Carte postale représentant la salle où se réunissait Sadok Bey, non datée
Dans la matinée du jeudi 12 mai 1881, le consul général de France en Tunisie, Théodore Roustan, prévient le bey de l’arrivée de l’armée française au Bardo. Elle serait venue trouver un arrangement avec le souverain quant à certains troubles sur la frontière algérienne. L’Algérie étant une colonie française (depuis 1830), les autorités françaises se plaignent des attaques qui seraient commises par la tribu Khemir du côté tunisien.
Vers 16h, par un temps froid et pluvieux, une cavalerie conséquente encercle le palais. Selon un document d’archives*, le bey monte sur la terrasse avec ses conseillers, tenant à la main “une longue vue” qui l’aide à voir le mouvement des troupes, “de temps en temps on le voyait essuyer des larmes”. L’émotion est également grande dans le harem du bey.
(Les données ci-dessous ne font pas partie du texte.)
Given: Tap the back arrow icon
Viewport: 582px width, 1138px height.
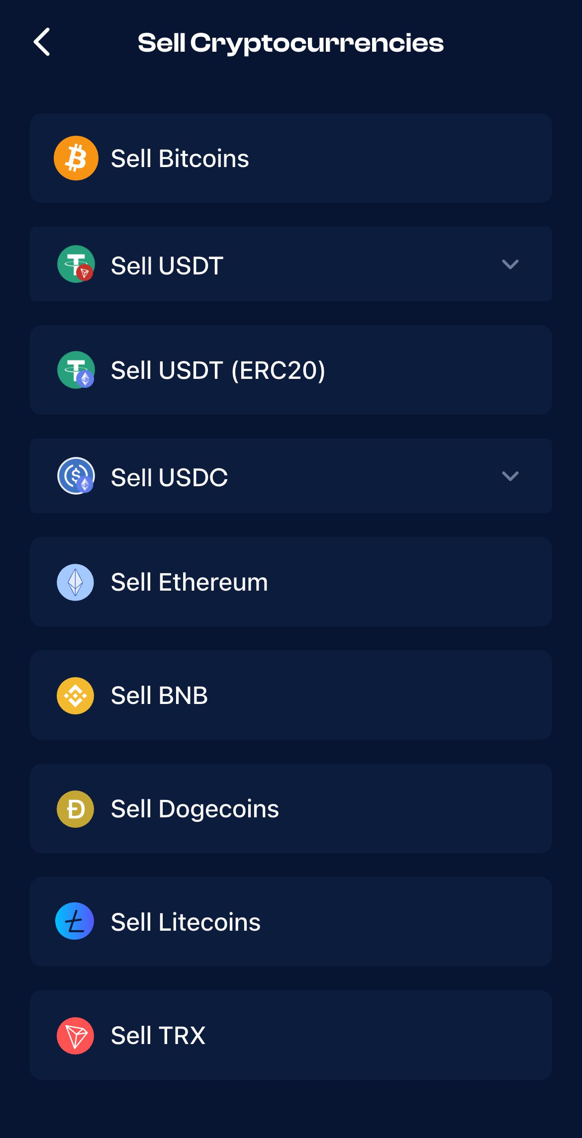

Carte postale montrant la façade de Ksar Saïd, non datée
Le général Bréart qui commande les troupes, ne tarde pas à entrer dans le palais désormais cerné par des cavaliers français. Il est muni d’un appareil téléphonique pour correspondre avec ses troupes campées à la Manouba et du texte d’un traité en double exemplaire. Le traité est lu au bey. Elias Mussali, son interprète, assure la traduction. Le traité dépouille entre autres le bey de la gestion des affaires étrangères et de la défense.
Le général accorde ensuite quatre heures au bey pour accepter de signer le traité, sans quoi son armée allait occuper le Bardo et marcher sur Tunis. Le bey demande un délai de réflexion et le général lui accorde deux heures supplémentaires. Ce dernier refuse cependant d’ajourner la décision au lendemain avant de se retirer dans une salle du rez-de-chaussée.
Ce siège inattendu de l’armée française est en réalité le fruit d’un long processus dans lequel les facteurs internes et externes à la Régence de Tunis entrent en jeu.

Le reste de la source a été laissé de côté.